While each of the plenary sessions were thought-provoking, from an Irish perspective the swift overview of the Garda Síochána, from their initial establishment through to current challenges and future possibilities delivered in this third session was particularly interesting. Dr. Conway and Professor Walsh raised many questions about the level of political control of the gardaí provided for under the Garda Síochána Act 2005, the potential strengths and weaknesses of the Garda Síochána Ombudsman Commission and the general secrecy of the Gardaí as an institution. Dr. Conway gave a most insightful description of the work of the Morris Tribunal, the allegations which led to its establishment and the findings of Mr. Justice Morris (all of which are detailed in her forthcoming book “The Blue Wall of Silence: The Morris Tribunal and Police Accountability in Ireland“). Professor Walsh mentioned the lack of statistics on many policing issues in this jurisdiction. He suggested that material such as The Garda Code ought to be made publicly available and was of the opinion that the availability of such material and public knowledge about the training and ethics of the gardaí might in fact increase public confidence in the force.

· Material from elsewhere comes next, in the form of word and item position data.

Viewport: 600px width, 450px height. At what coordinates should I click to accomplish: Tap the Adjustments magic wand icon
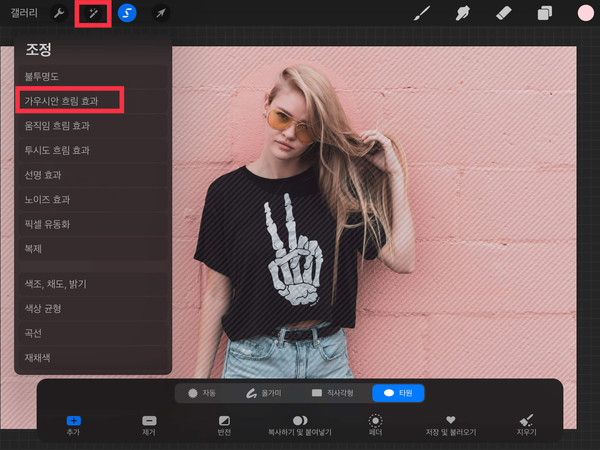(x=93, y=13)
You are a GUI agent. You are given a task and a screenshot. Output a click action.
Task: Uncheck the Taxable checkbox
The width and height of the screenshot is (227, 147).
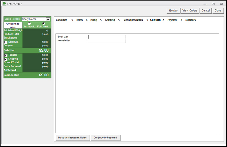coord(6,55)
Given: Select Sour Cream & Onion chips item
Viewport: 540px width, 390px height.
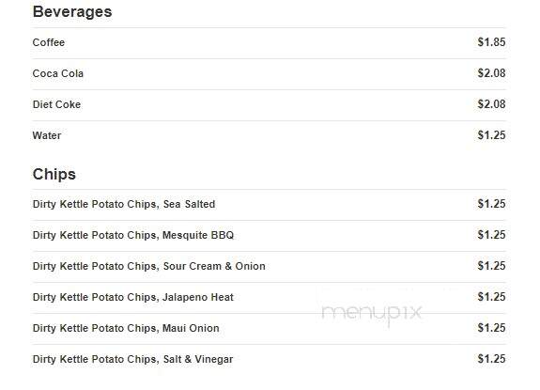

More than 40 papers were delivered over the course of the two-day event on topics including: juvenile justice and alternative policing; police complaints and accountability; policing of vulnerable groups; new technologies in policing; police culture and decision-making; local policing; policing and constitutional values; policing and the law of evidence; and many other related matters. Rights issues which arose included: incursions on the right to silence; the protection of the suspect right to pre-trial legal advice; victims’ rights; privacy rights and the use of DNA; the consequences of police abuse of power and the exclsuion of evidence; children’s rights; privacy rights and the use of CCTV; and many more.

This was a most successful and informative conference which allowed for transnational discussions at the macro level on the changing nature of modern policing and the challenges for the investigation of crime in a globalised world, as well as debates and comparisons on the details of policing powers and experiences at a micro level in different jurisdictions.